**Exercise directions**
Which lines run from the one containing "About Us (180, 1520)" through the end of the data? Write them out exactly, with the pictures left out.

---------- Material to process

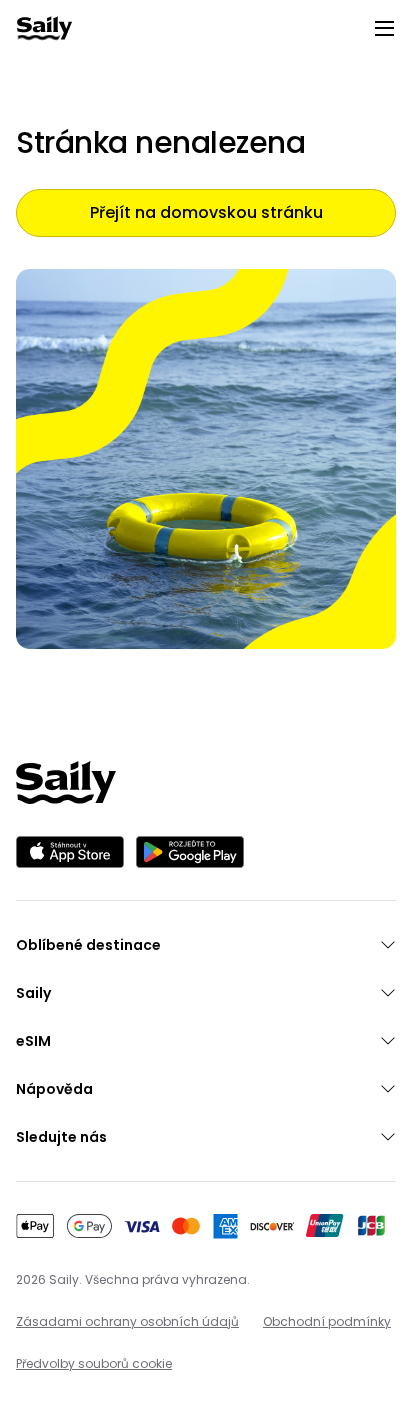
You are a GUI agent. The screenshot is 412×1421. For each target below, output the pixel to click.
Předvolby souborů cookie (94, 1363)
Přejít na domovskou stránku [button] (206, 212)
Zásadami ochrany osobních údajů (127, 1321)
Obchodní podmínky (327, 1321)
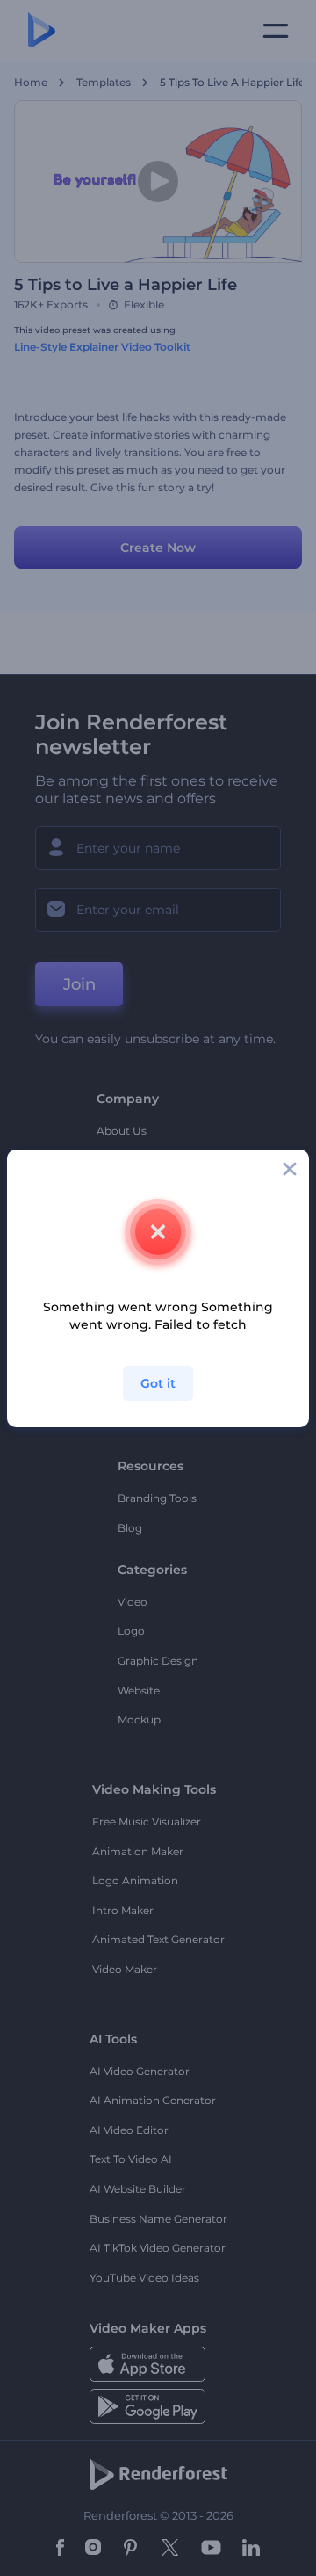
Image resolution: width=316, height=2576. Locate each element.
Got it (158, 1383)
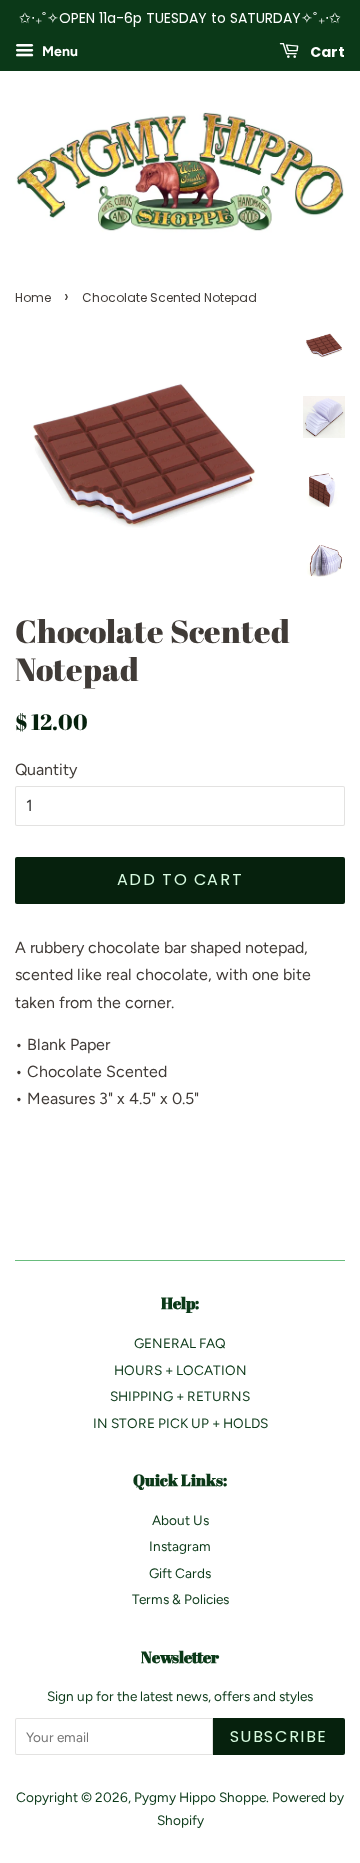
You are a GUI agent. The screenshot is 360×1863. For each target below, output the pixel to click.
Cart (326, 51)
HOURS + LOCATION (180, 1370)
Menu (58, 51)
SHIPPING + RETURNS (180, 1396)
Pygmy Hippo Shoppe (200, 1797)
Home (33, 297)
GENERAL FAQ (180, 1343)
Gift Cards (180, 1573)
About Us (180, 1520)
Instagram (180, 1546)
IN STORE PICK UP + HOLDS (180, 1423)
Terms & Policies (180, 1599)
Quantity (46, 769)
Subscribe (279, 1736)
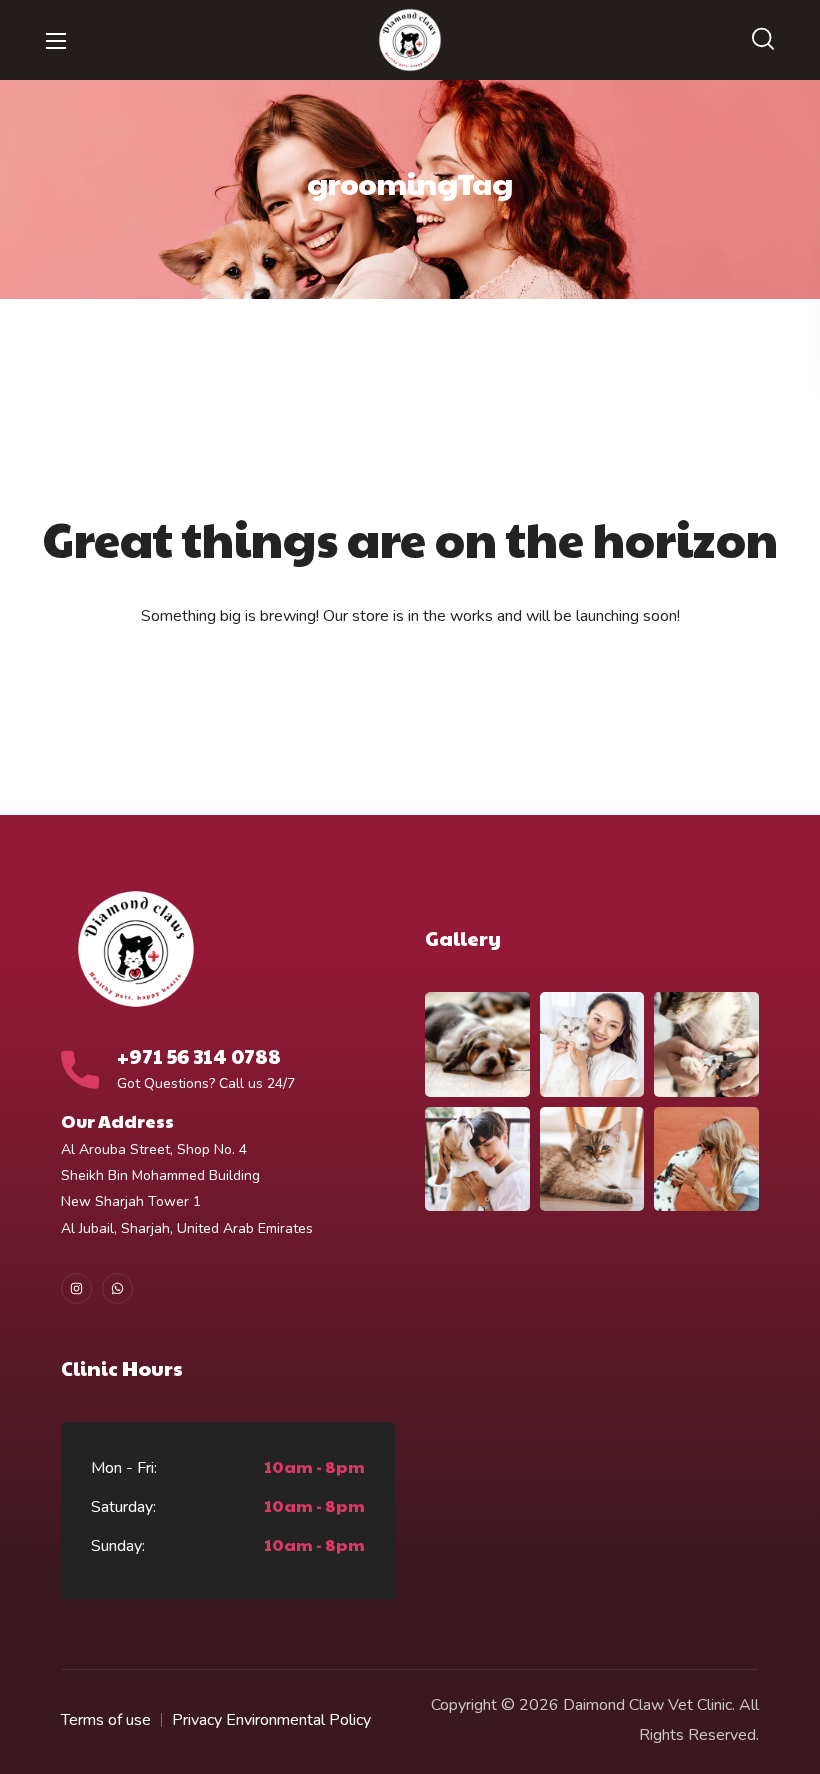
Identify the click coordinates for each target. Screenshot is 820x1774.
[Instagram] (76, 1288)
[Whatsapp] (117, 1288)
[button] (763, 40)
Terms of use (106, 1720)
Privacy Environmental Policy (271, 1720)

--------------------

**Response for this exercise**
About Us (180, 1520)
Instagram (180, 1546)
IN STORE PICK UP + HOLDS (180, 1423)
Terms & Policies (180, 1599)
Quantity (46, 769)
Subscribe (279, 1736)
Identify the click coordinates for each target. Screenshot is 820x1774.
[Instagram] (76, 1288)
[Whatsapp] (117, 1288)
[button] (763, 40)
Terms of use (106, 1720)
Privacy Environmental Policy (271, 1720)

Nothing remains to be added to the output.